- Born: 12 May 1966 (age 60) Melbourne, Victoria, Australia
- Occupations: Cartoonist; satirist; television host; producer;
- Years active: 1985−present

= Andrew Fyfe (cartoonist) =

Australian cartoonist

Andrew Fyfe (born 12 May 1966) is an Australian cartoonist and satirist.

==Career==
Fyfe is best known for his role as the cartoonist on Australia's longest running variety show, Hey Hey It's Saturday, where he would instantly satirize situations that occurred live on air with lightning quick cartoons drawn with his "pen cam". He performed this role from 1985, while still a teenager, until the show's run ended in 1999. He returned for the show's 2009 reunion specials, as well as the show's return in 2010.

Andrew has drawn in front of celebrities including Sophia Loren, Tony Bennett, Samuel L. Jackson, Clint Eastwood, Leslie Nielsen, Cliff Richard and Patrick Swayze.

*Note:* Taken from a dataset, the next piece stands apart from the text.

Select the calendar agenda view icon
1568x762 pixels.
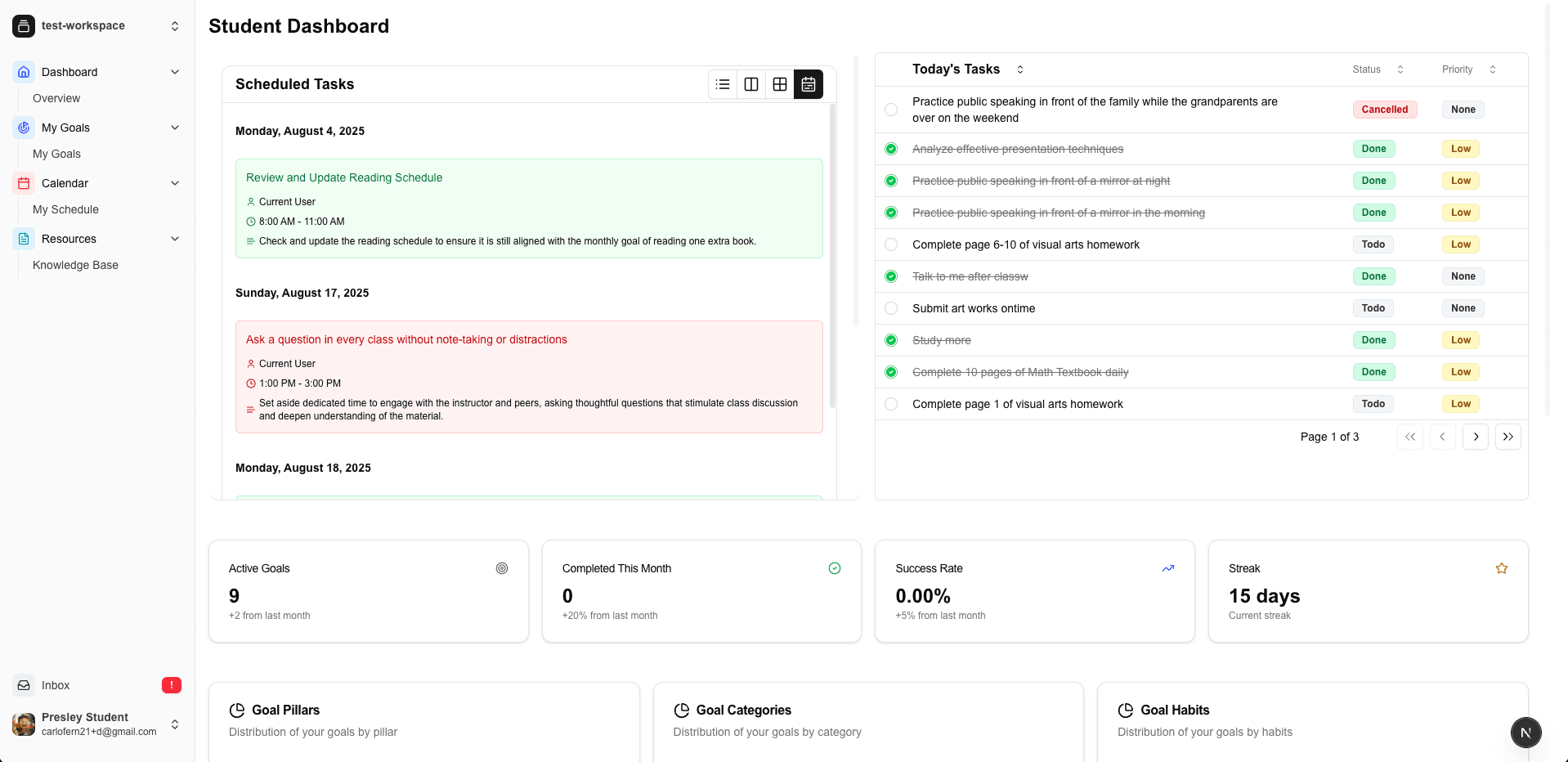(x=809, y=84)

In 1992-93, he hosted his own children's game show Guess What? with Alison Brahe (93) and Jaquie Rindt (94). On the show, two panels of children had to decipher the answers to Andrew's picture puzzles.

Andrew's work was also seen on Network Nine's The Footy Show between 1994 and 2004 where he produced an animated segment satirizing the news of the week. His political satiric animation has also appeared on A Current Affair.

Fyfe has worked with many of Australia's top publications, including Mad Magazine and TV Week; he has featured in advertising campaigns for Cadbury, Pilot Pens and Schweppes.

Between 2004 and 2005, he produced a series of animated shorts entitled Survive Alive for Foxtel's The Comedy Channel. In 2005, Andrew worked as political editorial cartoonist for The Sunday Telegraph and mX newspapers. He is also a regular on the public speaking circuit.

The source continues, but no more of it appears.